- _Problem requirements_
Write out, from the entries below, exactly the lines that run between the lines holding "Click the golden crown Civilization icon" and "Image resolution: width=1456", inclusive, and stop there.

[Saved data entries]
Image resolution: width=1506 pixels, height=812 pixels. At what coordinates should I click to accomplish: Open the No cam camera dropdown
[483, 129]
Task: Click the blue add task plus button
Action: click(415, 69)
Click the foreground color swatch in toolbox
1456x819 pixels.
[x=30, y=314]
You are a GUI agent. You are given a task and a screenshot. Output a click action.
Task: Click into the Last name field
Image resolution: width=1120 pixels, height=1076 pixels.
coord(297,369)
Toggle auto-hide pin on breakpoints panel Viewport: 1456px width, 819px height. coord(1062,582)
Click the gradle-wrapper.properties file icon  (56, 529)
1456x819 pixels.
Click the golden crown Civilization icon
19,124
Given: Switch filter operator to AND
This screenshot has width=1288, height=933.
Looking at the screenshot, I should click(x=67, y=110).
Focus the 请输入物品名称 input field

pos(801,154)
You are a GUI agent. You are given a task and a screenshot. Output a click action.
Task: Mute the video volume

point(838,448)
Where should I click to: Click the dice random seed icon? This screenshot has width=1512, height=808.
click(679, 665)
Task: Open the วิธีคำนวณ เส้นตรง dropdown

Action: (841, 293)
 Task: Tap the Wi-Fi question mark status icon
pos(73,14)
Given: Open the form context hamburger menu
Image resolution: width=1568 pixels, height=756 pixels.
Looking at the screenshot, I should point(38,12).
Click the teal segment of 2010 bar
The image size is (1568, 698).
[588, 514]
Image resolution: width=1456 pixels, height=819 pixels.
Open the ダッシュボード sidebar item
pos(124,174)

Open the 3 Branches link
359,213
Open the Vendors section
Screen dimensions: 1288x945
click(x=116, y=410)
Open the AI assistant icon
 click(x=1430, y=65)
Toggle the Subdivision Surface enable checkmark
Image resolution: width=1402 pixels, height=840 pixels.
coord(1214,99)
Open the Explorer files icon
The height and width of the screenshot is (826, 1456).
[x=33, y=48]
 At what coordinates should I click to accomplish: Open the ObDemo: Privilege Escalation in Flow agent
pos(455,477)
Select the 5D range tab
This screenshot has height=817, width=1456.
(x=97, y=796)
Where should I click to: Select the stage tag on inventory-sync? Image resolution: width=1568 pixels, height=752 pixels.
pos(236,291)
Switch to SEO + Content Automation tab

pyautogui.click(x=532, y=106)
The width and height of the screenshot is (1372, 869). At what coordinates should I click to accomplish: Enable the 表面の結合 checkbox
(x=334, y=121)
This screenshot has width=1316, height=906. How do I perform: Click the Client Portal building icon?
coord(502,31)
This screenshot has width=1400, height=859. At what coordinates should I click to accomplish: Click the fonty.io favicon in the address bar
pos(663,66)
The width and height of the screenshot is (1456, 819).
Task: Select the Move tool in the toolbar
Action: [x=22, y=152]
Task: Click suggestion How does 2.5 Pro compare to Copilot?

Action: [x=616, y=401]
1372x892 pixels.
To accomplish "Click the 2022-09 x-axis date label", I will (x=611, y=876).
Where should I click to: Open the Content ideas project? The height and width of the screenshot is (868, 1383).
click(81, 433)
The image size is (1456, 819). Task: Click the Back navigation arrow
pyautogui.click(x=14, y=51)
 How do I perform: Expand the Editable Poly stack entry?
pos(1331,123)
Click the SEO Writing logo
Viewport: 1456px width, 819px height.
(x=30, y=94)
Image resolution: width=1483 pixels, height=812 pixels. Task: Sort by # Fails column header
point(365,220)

- _Response to this task_
Click the golden crown Civilization icon
19,124
Given: Switch filter operator to AND
This screenshot has width=1288, height=933.
Looking at the screenshot, I should click(x=67, y=110).
Focus the 请输入物品名称 input field

pos(801,154)
You are a GUI agent. You are given a task and a screenshot. Output a click action.
Task: Mute the video volume

point(838,448)
Where should I click to: Click the dice random seed icon? This screenshot has width=1512, height=808.
click(679, 665)
Task: Open the วิธีคำนวณ เส้นตรง dropdown

Action: (841, 293)
 Task: Tap the Wi-Fi question mark status icon
pos(73,14)
Given: Open the form context hamburger menu
Image resolution: width=1568 pixels, height=756 pixels.
Looking at the screenshot, I should point(38,12).
Click the teal segment of 2010 bar
The image size is (1568, 698).
[588, 514]
Image resolution: width=1456 pixels, height=819 pixels.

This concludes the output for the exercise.